Erchanger or Erchangar (c. 860/880 – 21 January 917) was the duke of Swabia from September 915 to his death. He was the son of Berthold I, count palatine of Swabia, who is sometimes called Erchanger as well, in which case the duke is Erchanger II. His mother was possibly Gisela, daughter of Louis the German and his family is known as the Ahalolfinger.
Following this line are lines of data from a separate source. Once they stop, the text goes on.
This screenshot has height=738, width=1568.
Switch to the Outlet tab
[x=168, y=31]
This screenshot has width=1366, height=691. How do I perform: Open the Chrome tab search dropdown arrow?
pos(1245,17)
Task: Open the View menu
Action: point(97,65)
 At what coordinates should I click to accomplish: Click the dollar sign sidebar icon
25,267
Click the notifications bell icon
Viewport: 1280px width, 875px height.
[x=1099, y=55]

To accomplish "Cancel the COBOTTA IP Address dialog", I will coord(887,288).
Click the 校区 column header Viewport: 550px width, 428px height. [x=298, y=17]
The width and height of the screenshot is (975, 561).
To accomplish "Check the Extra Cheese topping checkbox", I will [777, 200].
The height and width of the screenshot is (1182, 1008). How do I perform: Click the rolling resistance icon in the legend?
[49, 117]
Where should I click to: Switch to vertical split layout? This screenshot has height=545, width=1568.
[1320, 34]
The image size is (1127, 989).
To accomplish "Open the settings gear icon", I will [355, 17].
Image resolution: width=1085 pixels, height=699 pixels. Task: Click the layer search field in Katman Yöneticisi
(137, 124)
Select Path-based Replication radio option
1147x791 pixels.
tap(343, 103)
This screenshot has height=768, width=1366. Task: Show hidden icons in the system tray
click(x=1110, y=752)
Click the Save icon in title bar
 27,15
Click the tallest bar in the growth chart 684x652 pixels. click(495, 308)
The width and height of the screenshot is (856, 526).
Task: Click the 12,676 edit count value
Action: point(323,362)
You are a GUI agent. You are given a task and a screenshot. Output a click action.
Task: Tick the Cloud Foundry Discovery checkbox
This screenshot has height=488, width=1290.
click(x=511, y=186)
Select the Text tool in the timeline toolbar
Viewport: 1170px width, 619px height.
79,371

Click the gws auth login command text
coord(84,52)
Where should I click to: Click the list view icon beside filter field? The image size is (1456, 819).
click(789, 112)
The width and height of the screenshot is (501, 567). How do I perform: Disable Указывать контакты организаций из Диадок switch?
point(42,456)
He was originally a missus dominicus in Swabia. In 911, he allied with Bishop Solomon III of Constance due their common political goals. At the time, Erchanger was striving for greater political power in Swabia at the expense of duke Burchard I and his son Burchard II, and he played a part in the downfall of the elder Burchard, who was convicted of high treason and executed in 911. With the fall of the Burchards, Erchanger and his younger brother Berthold were the most powerful counts in the tribe. In 913, Erchanger and King Conrad I of Germany fell out, but Erchanger married off his sister Cunigunda, whose husband, Luitpold, had just died, to the king. With this diplomatic marriage, Erchanger became the king's representative in Swabia. With this, his alliance with Bishop Solomon broke and the bishop opposed his rise. Seeing his income diminished by the bishop, Erchanger imprisoned Solomon in 914. Conrad opposed this and freed the bishop, exiling Erchanger.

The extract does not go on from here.